2. The pressure stabilizing control system for a transcranial magnetic wave knife according to claim 1, further comprising a water storage device further connected to the water supply line and the water return line, respectively.

3. The pressure stabilizing control system suitable for the transcranial magnetic wave knife according to claim 1, wherein the water sac is further provided with a pressure stabilizing device which blocks liquid circulation and allows air to pass through, and a pressure collecting mechanism which collects the internal pressure of the water sac.

4. A voltage stabilizing control system for transcranial magnetic wave cutters according to claim 3, wherein said voltage stabilizing device is a water blocking filter; the pressure acquisition mechanism is a pressure sensor.

5. A voltage stabilizing control system for transcranial magnetic wave cutters according to claim 3, wherein said pressure acquisition means is further feedback connected to a control device which is further connected to said second power means via a frequency converter.

6. The pressure stabilizing control system for transcranial magnetic wave knife according to claim 1, wherein a pipeline switching module connected in parallel with the water sac is further arranged between the water supply pipeline and the water return pipeline, so that the water sac and the water supply pipeline, the water sac and the water return pipeline and the water supply pipeline and the water return pipeline are switched on and off through the pipeline switching module.

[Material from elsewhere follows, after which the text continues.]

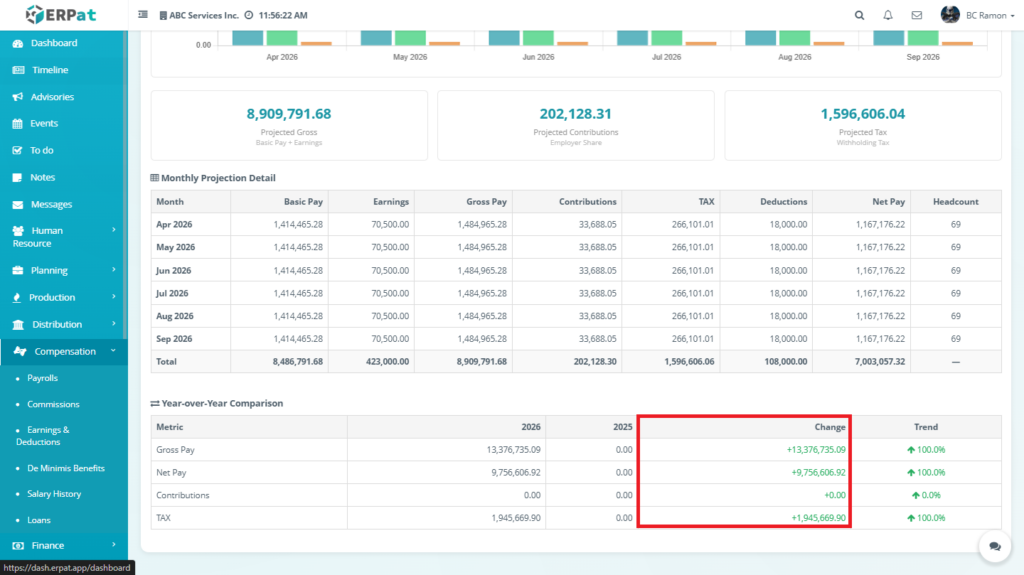Open the Dashboard sidebar item
The width and height of the screenshot is (1024, 575).
[x=53, y=43]
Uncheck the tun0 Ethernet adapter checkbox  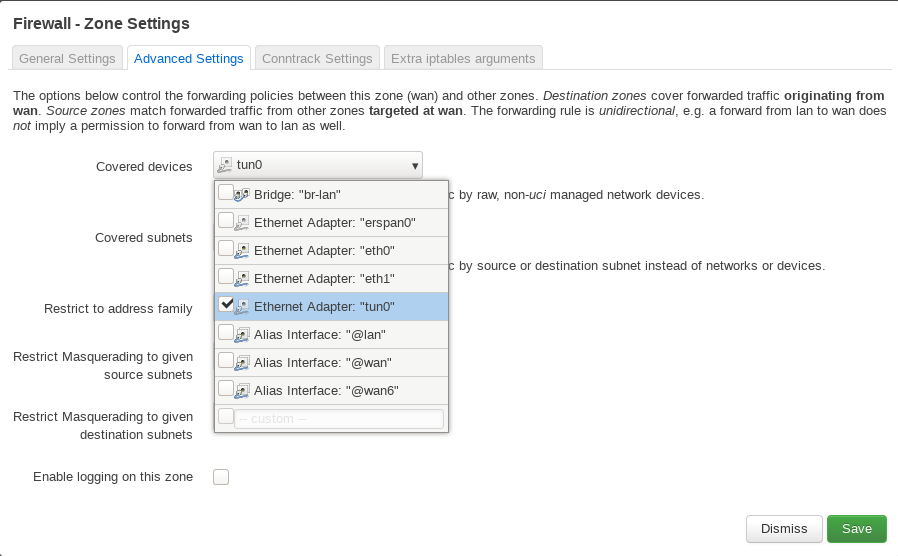coord(226,304)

7. The pressure stabilizing control system for transcranial magnetic wave knife according to claim 6, wherein the pipeline switching module is a four-way valve arranged side by side with the water sac, and four interfaces of the four-way valve are respectively connected with the water inlet and the water outlet of the water sac, and the water supply pipeline and the water return pipeline;

Or the pipeline switching module comprises a bypass pipeline which is arranged between the water supply pipeline and the water return pipeline, is parallel to the water bag and can be independently opened and closed, and a control valve which is respectively arranged on the water supply pipeline between the bypass pipeline and the water bag and the water return pipeline between the bypass pipeline and the water bag and can be independently opened and closed.

8. The pressure stabilizing control system for a transcranial magnetic wave knife according to claim 1, wherein the first power device and the second power device are each pumps.

9. The pressure stabilizing control system for a transcranial magnetic wave knife according to claim 8, wherein the pump is a diaphragm pump or peristaltic pump.

10. A transcranial magnetic wave knife comprising a body and a pressure stabilizing control system adapted for use with a transcranial magnetic wave knife as claimed in any one of claims 1 to 9, the water sac pressure stabilizing control system being disposed within the body.